Building Credit in Your 20s

By : Maricor Bunal

Are you a twentysomething planning to achieve financial security? Well, it all begins with your credit score. If you’re currently living through the financial struggles many 20-somethings are all too familiar with, don’t be worried. Instead, think of your situation as an opportunity. You are actually in the best position to build credit.

Take the following steps to start building credit before you hit 30.

 

  1. Think before you spend

This first tip should go without saying. After landing your first full-time job, you might be tempted to spend your paycheck without a second thought. However, this will only set you back. I recommend living on a tight budget for at least half a year so you can set aside a good chunk of your income. Give yourself time to adjust to your salary and figure out how far it can take you. Six months is a reasonable time to figure out your expenses and separate your needs from your wants.

 

  1. Focus on your credit score

You can be more diligent and committed to saving money if you have a healthy credit score. Lenders will also be more open to offering you lower interest rates if you’re a low-risk borrower.
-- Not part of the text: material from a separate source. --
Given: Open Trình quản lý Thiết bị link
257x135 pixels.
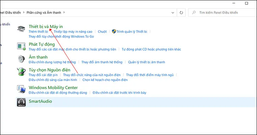Looking at the screenshot, I should point(132,32).
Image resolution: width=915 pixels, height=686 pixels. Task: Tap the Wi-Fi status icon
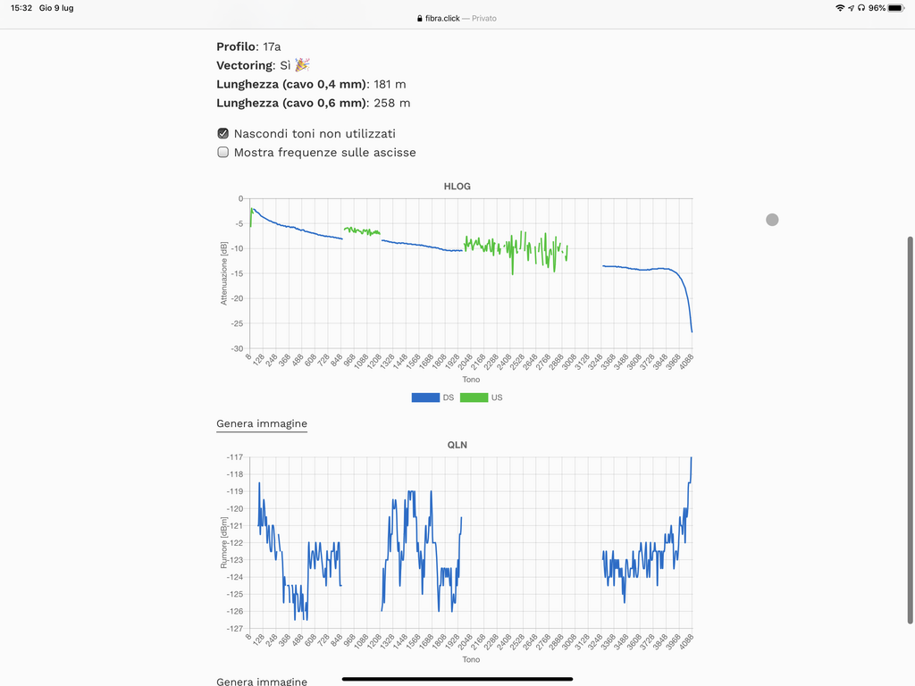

To build your credit score, find the best credit card that fits your spending habits and open a starter credit card account. Always be ahead of your payments to establish a healthy credit history.  On-time payments are crucial to a strong credit score so make sure not to miss any. It helps to schedule email and SMS reminders for the due date. Automating your payments is also a smart move.

Just remember not too be too hasty about spending to steer clear of copious amounts of debt.

 

  1. Don’t be in a hurry to pay off loans

Most loans typically have low interest rates, so don’t worry about them too much. If you try to pay them off as soon as possible, you won’t be saving a fortune. While it’s certainly smart to keep up with loan payments, it’s much better to prioritize your savings.

 

  1. Be prepared for your retirement.

Every payday, set aside an amount for your retirement. No matter how small it is, it will make a big difference when you’re older. Your 20’s is without a doubt a great time to start saving up for the future because you’ll have decades for compound interest. Your money will grow over time.

 

  1. Be prepared for emergencies.

Many people end up in debt because they lack an emergency fund. To shield your finances from unexpected bills and copious debt, keep some money in an emergency savings account. Don’t be afraid to start out small and slowly grow your savings. When an unplanned expense comes, you’ll be able to stay on track with your savings and keep building credit.

Developing good money habits in your 20’s is a vital step towards ensuring your financial stability when you’re older. Build credit while you’re young so you can look forward to reaping its benefits in the future.